Accordingly, when the wheel speeds of the left and right wheels 1 are different by the longitudinal reduction device as in cornering, that is, when the wheel speed of the actual wheel 1 and the longitudinal reduction speed of the longitudinal reduction device are different, the wheel speed sensor ( 5) and the difference between the wheel speed of each wheel (1) relative to the vehicle speed (S ₁ ) and the difference between the vehicle speed and the reduction speed (S ₂ ) as detected by the control unit (4) through the medium and the deceleration speed sensor (7) If different, the control unit 4 is such that the control pressure of the braking oil supplied to the wheel cylinders 2 of each wheel 1 is small in the wheel 1 with large slip and large in the wheel 1 with small slip. The hydraulic unit 3 is controlled to stabilize the body behavior during cornering.

As described above, the anti-lock brake system according to the present invention compares the wheel speed of each wheel with the longitudinal deceleration speed on the differential gear in the control unit of the anti-lock brake system when the vehicle brakes during cornering while driving.

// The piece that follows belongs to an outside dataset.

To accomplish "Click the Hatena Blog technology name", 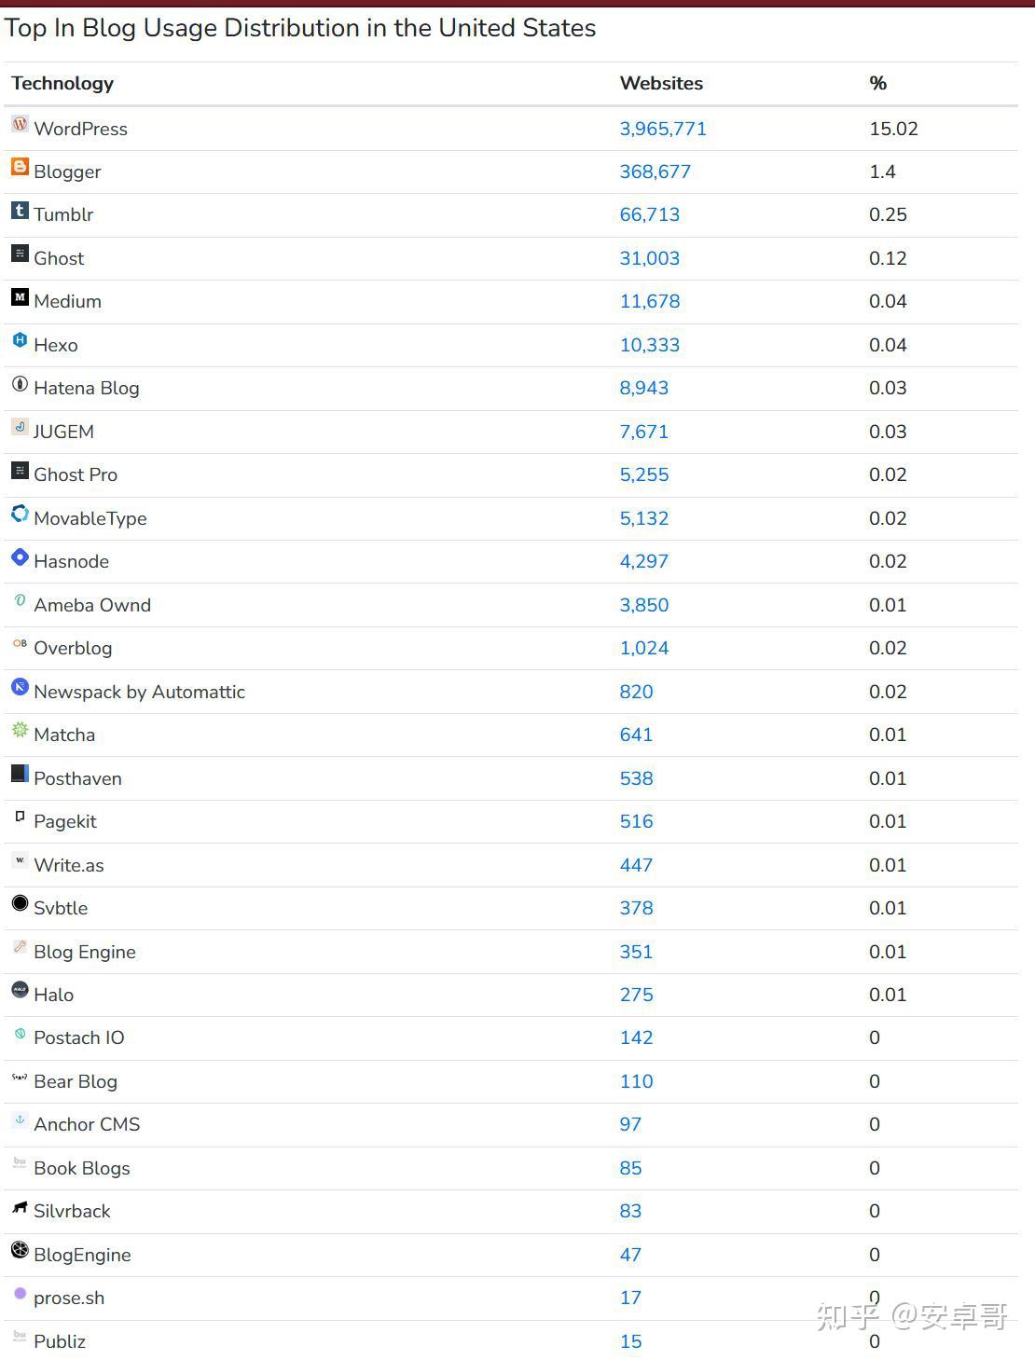I will 86,388.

When the slip rate is calculated to determine cornering, the control pressure of the braking oil supplied from the hydraulic unit to the wheel cylinders of each wheel is configured to be differently adjusted, thereby making it possible to stabilize the body behavior during cornering.

Claims (1)

When braking during driving, the control unit 4 is mounted on the wheel speed sensor 5 mounted on each wheel 1 and from the longitudinal speed sensor 7 mounted on the longitudinal reduction gear engaged on the output shaft of the transmission 6. each wheel of the wheel speed and the difference between the wheel speeds of the species receiving the deceleration speed compared to the wheels (1) (S ₁₎ and has at the time of different turning difference (S ₂₎ of the vehicle speed against longitudinal deceleration of each wheel (1) An anti-lock brake system configured to control the hydraulic unit (3) such that the control pressure of the braking oil supplied to the cylinder (2) is otherwise adjusted.